Top of Source material

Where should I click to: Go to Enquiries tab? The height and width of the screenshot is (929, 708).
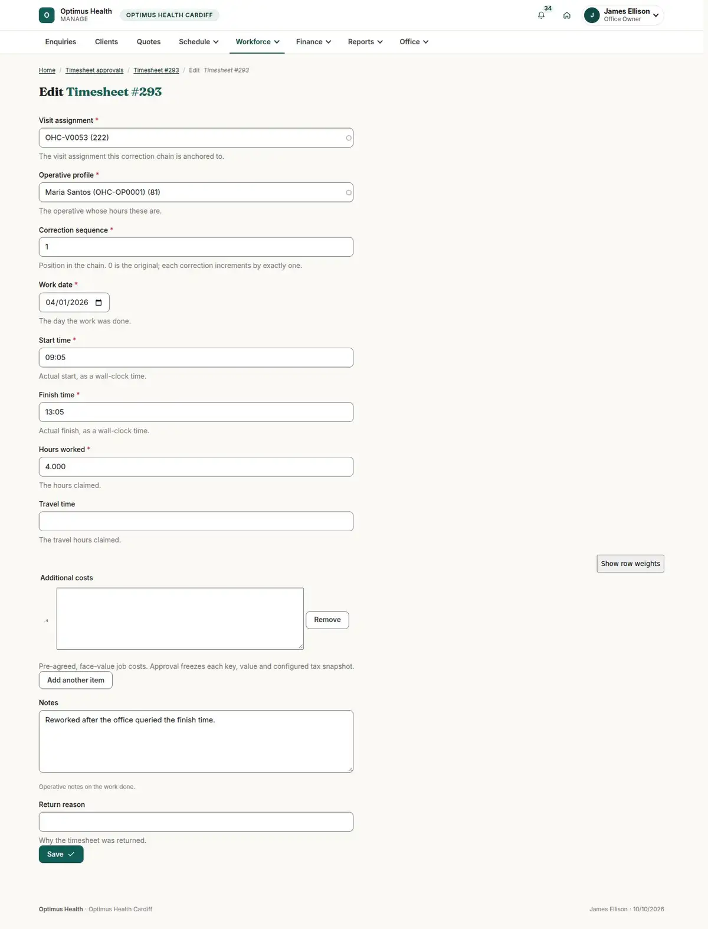(61, 42)
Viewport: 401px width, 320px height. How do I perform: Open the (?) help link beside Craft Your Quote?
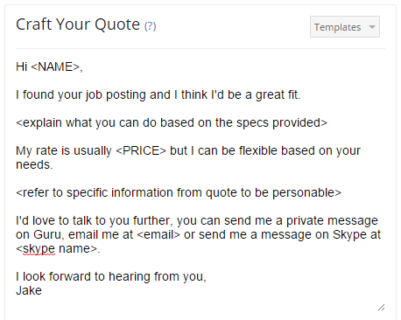pos(150,26)
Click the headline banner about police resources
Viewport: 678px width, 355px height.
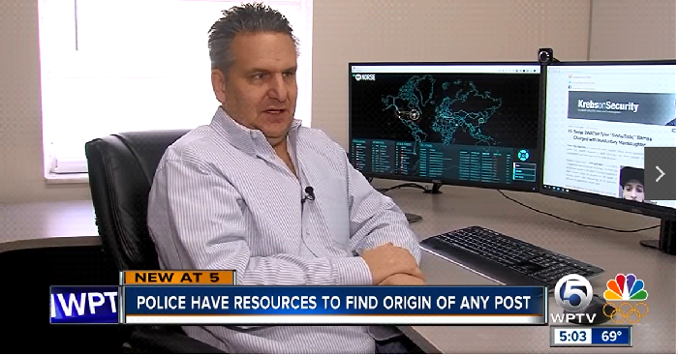point(334,303)
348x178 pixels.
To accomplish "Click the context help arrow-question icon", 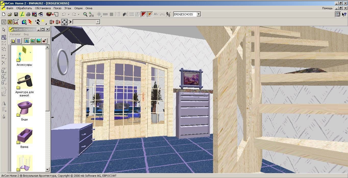I will point(344,14).
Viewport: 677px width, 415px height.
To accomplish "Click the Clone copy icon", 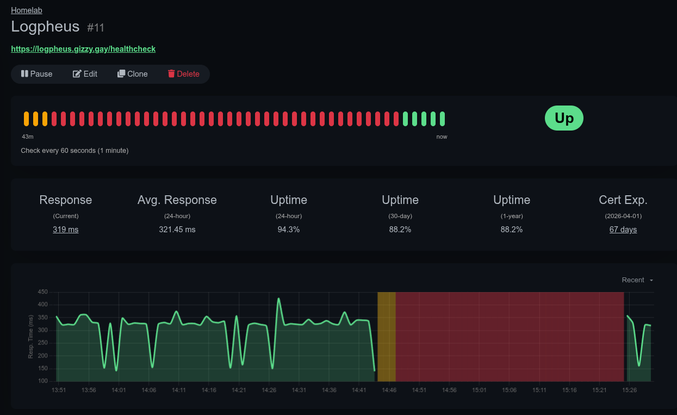I will point(121,74).
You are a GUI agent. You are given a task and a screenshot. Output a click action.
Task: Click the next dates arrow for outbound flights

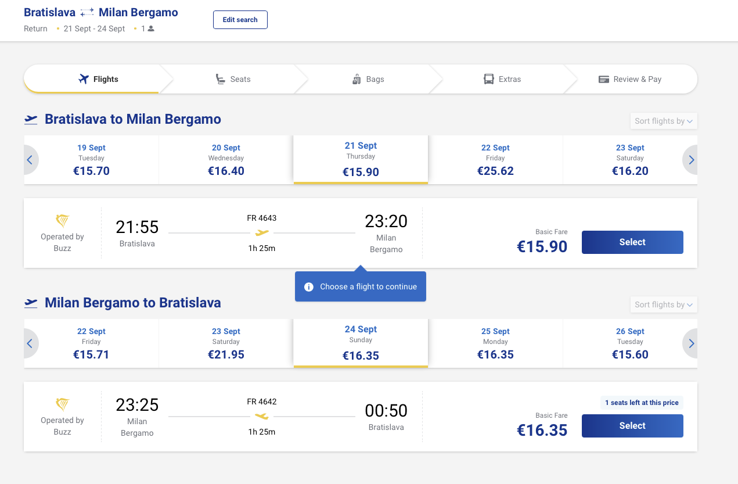(690, 160)
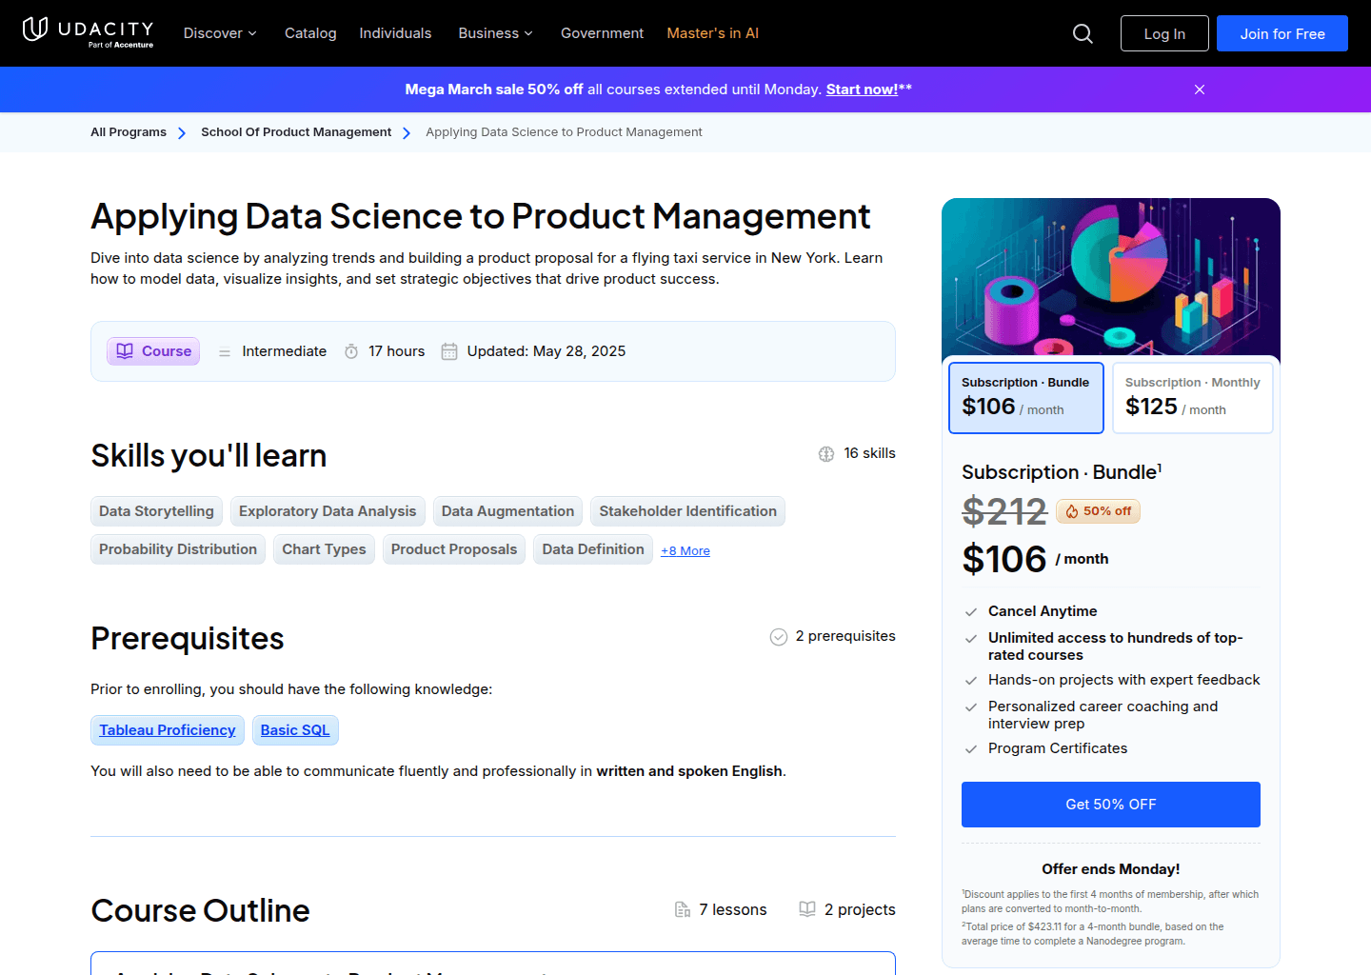Click the Udacity logo

(88, 32)
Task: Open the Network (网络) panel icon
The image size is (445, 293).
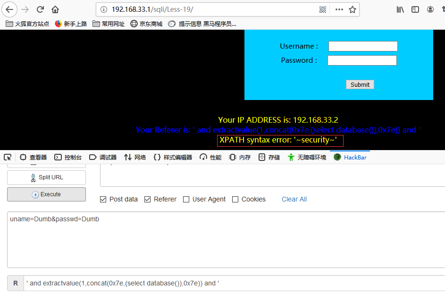Action: click(x=134, y=157)
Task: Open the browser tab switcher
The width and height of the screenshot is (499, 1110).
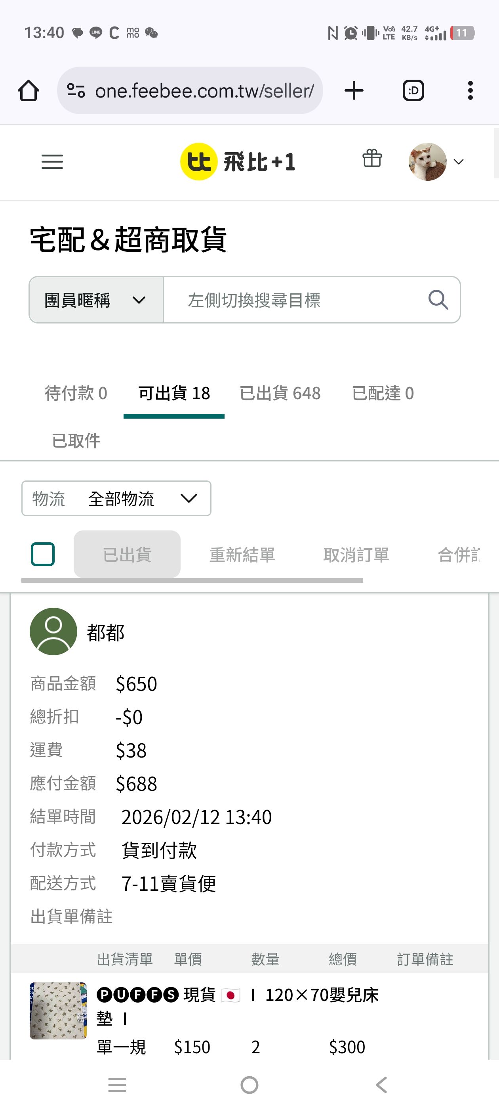Action: pos(413,90)
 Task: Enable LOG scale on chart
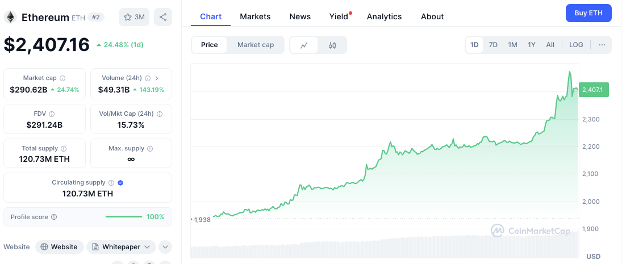(576, 45)
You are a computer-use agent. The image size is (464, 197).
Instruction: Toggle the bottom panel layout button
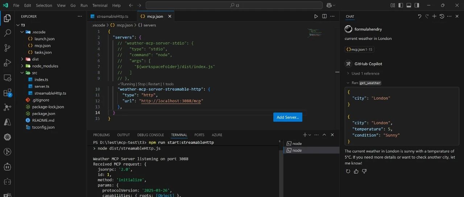pyautogui.click(x=409, y=5)
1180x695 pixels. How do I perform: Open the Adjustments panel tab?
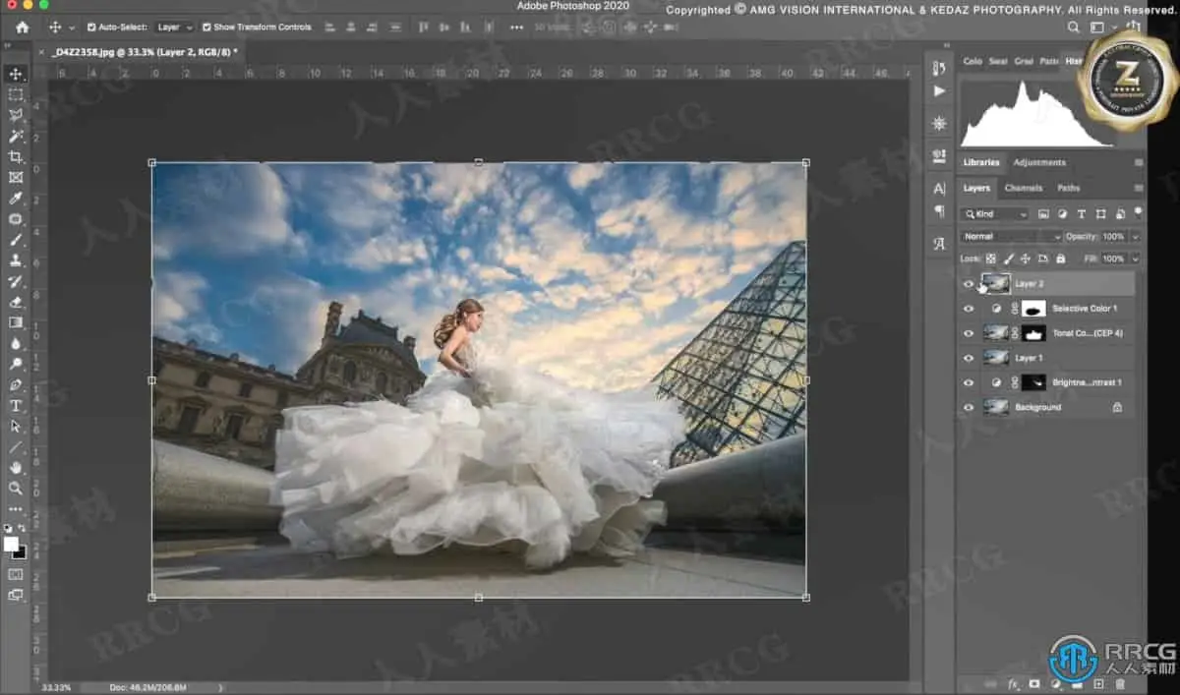coord(1038,163)
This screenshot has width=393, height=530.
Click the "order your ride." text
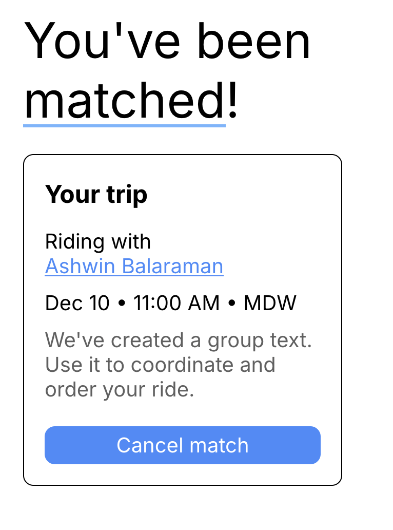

Bottom of Source material

### What you are asked to do:
Reproduce the lines of the listing exactly, starting at the one that contains "Task: Click the" and continuing through the final line, but leave out the pictures.

### Result:
Task: Click the next dates arrow for outbound flights

(690, 160)
Click the Udacity logo

(88, 32)
Task: Open the Network (网络) panel icon
The image size is (445, 293).
Action: click(x=134, y=157)
Task: Open the browser tab switcher
The width and height of the screenshot is (499, 1110).
Action: pos(413,90)
 Task: Enable LOG scale on chart
(576, 45)
You are a computer-use agent. The image size is (464, 197).
Instruction: Toggle the bottom panel layout button
pyautogui.click(x=409, y=5)
1180x695 pixels. How do I perform: Open the Adjustments panel tab?
coord(1038,163)
This screenshot has width=393, height=530.
Click the "order your ride." text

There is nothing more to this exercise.